Recall from previous discussions continuous monthly livestock charts are not my favorite studies for a number of reasons.
Live Cattle: I still see a major (long-term) downtrend on the market’s continuous monthly chart. However, the previous bearish reversal pattern occurred during April 2021 when a bearish key reversal was completed, and the market continued soon began rallying again. This time around I do not have a clear reversal patter with initial support at the previous 4-month low (March low) of $133.50. Monthly stochastics have posted a series of bearish crossovers above 80%, with none of them turning the market’s momentum bearish. What makes the strength of live cattle more interesting is it’s futures spreads remain bearish, meaning supply and demand is also bearish. Yet the market has proven difficult to break, putting the spotlight on Newsom’s Market Rule #4A: A market that can’t go down won’t go down.
Feeder Cattle: The major (long-term) downtrend on the feeder cattle continuous monthly chart looks clearer, with the market posting a bearish key reversal during February before extending its initial selloff to a new 4-month low of $150.175 during March. With futures spreads continuing to show bearish fundamentals, the downside target area is between $144.40 and $136.70. Obviously feeders won’t break if live cattle can’t come down, particularly if the target for feeders puts it near even with the nearby live contract. Things would get interesting at that points. Technically, feeder cattle remain near overbought with monthly stochastics holding near 80%. The most recent bearish crossover above this mark occurred at the end of January.

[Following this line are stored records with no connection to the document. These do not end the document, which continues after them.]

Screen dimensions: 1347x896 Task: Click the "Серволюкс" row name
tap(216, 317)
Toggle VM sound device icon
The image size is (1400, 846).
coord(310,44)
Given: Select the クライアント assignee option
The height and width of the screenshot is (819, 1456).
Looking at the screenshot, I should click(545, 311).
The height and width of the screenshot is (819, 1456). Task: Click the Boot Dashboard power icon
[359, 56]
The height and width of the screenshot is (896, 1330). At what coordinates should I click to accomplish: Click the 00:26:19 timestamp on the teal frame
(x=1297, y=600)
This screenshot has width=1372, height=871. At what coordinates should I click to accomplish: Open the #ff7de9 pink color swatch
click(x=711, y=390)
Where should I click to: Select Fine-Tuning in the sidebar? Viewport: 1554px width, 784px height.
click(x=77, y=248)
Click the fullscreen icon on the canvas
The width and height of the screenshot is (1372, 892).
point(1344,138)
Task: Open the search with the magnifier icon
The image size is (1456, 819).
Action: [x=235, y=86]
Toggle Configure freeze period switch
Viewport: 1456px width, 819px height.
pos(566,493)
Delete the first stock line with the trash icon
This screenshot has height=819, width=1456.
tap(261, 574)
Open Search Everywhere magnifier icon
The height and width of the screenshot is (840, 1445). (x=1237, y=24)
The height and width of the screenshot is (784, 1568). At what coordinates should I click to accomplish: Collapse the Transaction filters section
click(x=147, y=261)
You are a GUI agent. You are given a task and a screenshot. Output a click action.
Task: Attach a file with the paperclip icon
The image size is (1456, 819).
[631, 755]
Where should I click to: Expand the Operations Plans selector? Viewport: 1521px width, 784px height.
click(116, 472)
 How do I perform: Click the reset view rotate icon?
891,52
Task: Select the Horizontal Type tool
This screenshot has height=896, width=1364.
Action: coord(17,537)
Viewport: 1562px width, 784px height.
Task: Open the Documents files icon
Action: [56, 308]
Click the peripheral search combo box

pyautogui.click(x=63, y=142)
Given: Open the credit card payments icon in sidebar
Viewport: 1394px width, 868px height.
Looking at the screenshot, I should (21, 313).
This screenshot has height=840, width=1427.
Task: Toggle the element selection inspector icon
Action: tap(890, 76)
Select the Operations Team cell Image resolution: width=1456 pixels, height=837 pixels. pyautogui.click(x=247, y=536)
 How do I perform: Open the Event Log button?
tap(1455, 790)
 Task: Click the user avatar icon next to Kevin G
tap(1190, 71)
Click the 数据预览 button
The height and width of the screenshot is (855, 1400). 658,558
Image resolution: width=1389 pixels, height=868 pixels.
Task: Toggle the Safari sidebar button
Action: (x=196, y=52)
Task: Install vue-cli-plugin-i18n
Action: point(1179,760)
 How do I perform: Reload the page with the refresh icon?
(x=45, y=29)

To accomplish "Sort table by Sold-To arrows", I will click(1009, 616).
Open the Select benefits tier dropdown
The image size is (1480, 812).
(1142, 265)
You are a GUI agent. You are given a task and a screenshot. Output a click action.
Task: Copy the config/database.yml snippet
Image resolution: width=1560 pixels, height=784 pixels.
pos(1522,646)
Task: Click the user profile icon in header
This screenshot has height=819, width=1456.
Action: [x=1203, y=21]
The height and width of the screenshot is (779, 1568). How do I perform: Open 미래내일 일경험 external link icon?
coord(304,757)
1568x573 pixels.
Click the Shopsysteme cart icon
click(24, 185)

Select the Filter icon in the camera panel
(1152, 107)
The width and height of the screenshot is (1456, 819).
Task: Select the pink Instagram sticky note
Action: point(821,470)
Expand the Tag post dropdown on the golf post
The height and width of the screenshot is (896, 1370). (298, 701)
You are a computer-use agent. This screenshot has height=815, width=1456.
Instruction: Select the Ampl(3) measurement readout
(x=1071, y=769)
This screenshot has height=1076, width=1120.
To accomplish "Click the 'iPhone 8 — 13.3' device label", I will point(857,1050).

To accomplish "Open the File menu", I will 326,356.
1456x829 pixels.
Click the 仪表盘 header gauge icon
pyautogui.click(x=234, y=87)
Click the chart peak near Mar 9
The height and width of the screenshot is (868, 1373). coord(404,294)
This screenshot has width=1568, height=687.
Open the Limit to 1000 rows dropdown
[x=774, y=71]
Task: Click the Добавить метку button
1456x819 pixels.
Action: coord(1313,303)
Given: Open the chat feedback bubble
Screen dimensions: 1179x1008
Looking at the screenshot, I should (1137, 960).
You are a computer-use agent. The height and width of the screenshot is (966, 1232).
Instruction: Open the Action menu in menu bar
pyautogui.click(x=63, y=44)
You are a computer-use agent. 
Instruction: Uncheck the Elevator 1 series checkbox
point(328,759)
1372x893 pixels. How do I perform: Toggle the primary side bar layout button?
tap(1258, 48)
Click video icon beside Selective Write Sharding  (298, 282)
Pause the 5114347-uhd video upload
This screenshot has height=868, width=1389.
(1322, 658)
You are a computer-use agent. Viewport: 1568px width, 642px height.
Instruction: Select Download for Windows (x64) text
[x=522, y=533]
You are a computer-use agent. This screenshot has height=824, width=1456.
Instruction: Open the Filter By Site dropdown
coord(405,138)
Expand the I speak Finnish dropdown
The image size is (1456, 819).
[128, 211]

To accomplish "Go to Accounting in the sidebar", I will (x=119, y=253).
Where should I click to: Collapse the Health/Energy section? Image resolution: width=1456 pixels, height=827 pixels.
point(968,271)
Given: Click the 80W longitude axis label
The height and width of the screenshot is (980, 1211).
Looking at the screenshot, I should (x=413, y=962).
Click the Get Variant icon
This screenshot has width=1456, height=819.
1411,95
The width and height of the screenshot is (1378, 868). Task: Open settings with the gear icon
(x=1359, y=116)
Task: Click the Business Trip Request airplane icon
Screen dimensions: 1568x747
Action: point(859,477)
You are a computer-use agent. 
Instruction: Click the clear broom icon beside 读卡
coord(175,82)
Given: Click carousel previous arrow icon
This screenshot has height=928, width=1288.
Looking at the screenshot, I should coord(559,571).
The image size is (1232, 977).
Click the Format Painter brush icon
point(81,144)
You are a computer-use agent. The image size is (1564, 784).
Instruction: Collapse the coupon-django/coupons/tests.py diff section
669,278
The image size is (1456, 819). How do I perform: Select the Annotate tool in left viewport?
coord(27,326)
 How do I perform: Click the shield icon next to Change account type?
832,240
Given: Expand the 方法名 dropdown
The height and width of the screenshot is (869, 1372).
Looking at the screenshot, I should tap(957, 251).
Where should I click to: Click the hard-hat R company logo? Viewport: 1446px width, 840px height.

Lean Hogs: The continuous monthly chart continues to show a major (long-term) downtrend, with the recent 3-month rally looking to be Wave B (second wave) of the major 3-wave downtrend pattern. It also brings to mind the Benjamin Franklin Fish Similarity (Like guests and fish, markets tend to stink after three days/weeks/months moving against the prevailing trend). If the market is indeed moving into Wave C (third wave), then it would be expected to take out the Wave A low of $70.20 from December 2021. That’s a long way down there, meaning the market will need to see a dramatic change in its futures spreads and fundamentals to generate the degree of strong noncommercial selling required to get it down that far.